King estimates that producing 10 000 tons of REEs annually from coal wastes—about one-quarter the output of the US’s sole REE mine, at Mountain Pass, California—would require two to three truckloads of coal waste per minute to be unloaded at a processing plant. A similar quantity of chemicals would need to be delivered. Processing wouldn’t appreciably reduce the amount of waste, he adds. “When you’ve extracted a few hundred parts per million out of a ton of rock, you’ve still got basically a ton of rock to dispose of.”


The DOE spokesperson acknowledges that the concentration of REEs in coal wastes is well below the tens of thousands of parts per million that are contained in bastnasite and monazite ores mined in the US and abroad. The bastnasite at Mountain Pass, for example, is one of the richest REE deposits in the world and contains REE concentrations of 8–12%.


For coal, the DOE spokesperson says, the main value proposition is that much of the work has already been done once the coal and mine tailings have been dug up. Easy recovery can be as important to the economic viability of the mining as the concentration of the metals of interest, the spokesperson adds. China, by far the world’s largest producer of REEs, extracts much of them in a relatively easy process from ion-adsorbed clays that have very low REE concentrations.


The RFI and other initiatives to spur domestic production of REEs and another critical element, lithium, were highlighted by President Biden at a 22 February White House event. Biden announced that the Defense Department will provide $35 million to MP Materials, owner of the Mountain Pass mine, to help build an REE processing and refining plant for heavy REEs such as dysprosium and terbium at the mine site. MP will spend $700 million by 2024 to refine REEs and fabricate magnet materials at a new plant in Fort Worth, Texas, CEO James Litinsky says. MP signed a long-term agreement in December to supply General Motors with manufactured rare-earth materials, alloy, and finished magnets for EV motors. As it develops those upstream capabilities, MP continues to ship REE concentrates from the mine to China for processing and manufacturing.


Biden also touted plans by Berkshire Hathaway Energy Renewables to extract lithium from the superheated brines it pumps from deep geological formations to produce geothermal energy. Located adjacent to the Salton Sea in California, the proposed project has received financial backing from the state, and Berkshire Hathaway is to break ground this spring on a facility designed to demonstrate the commercial viability of its extraction process. If successful, the company says it could begin commercial operations in 2026. At full scale, it says, it could produce 90 000 tons of lithium there annually. For comparison, total world production in 2021 was 100 000 tons, and US consumption of the light metal was 2000 tons, according to the US Geological Survey.


DOE is also distributing $3 billion that was included in the infrastructure act for refining EV battery materials such as lithium, cobalt, nickel, and graphite and for battery recycling facilities.
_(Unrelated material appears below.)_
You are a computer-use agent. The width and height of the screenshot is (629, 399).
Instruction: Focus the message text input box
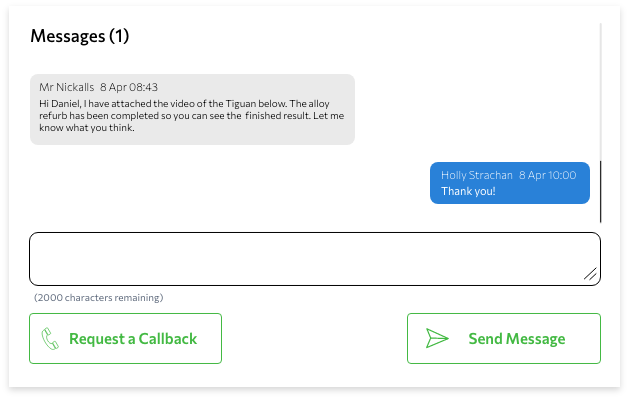(315, 259)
One such recycling effort lauded by Biden comes from Redwood Materials, which in February began collecting and transporting end-of-life EV lithium-ion batteries in California for processing at its Nevada facility. King says that battery recycling is unlikely to become profitable until the supply of recycled material reaches about 10% of what is required for new EV production. Until then, significant incentives will be needed for recycling. King points to another problem facing prospective recyclers: Battery technology is changing so rapidly that recycling processes resulting in readily usable battery compounds today may become outmoded in a few years’ time.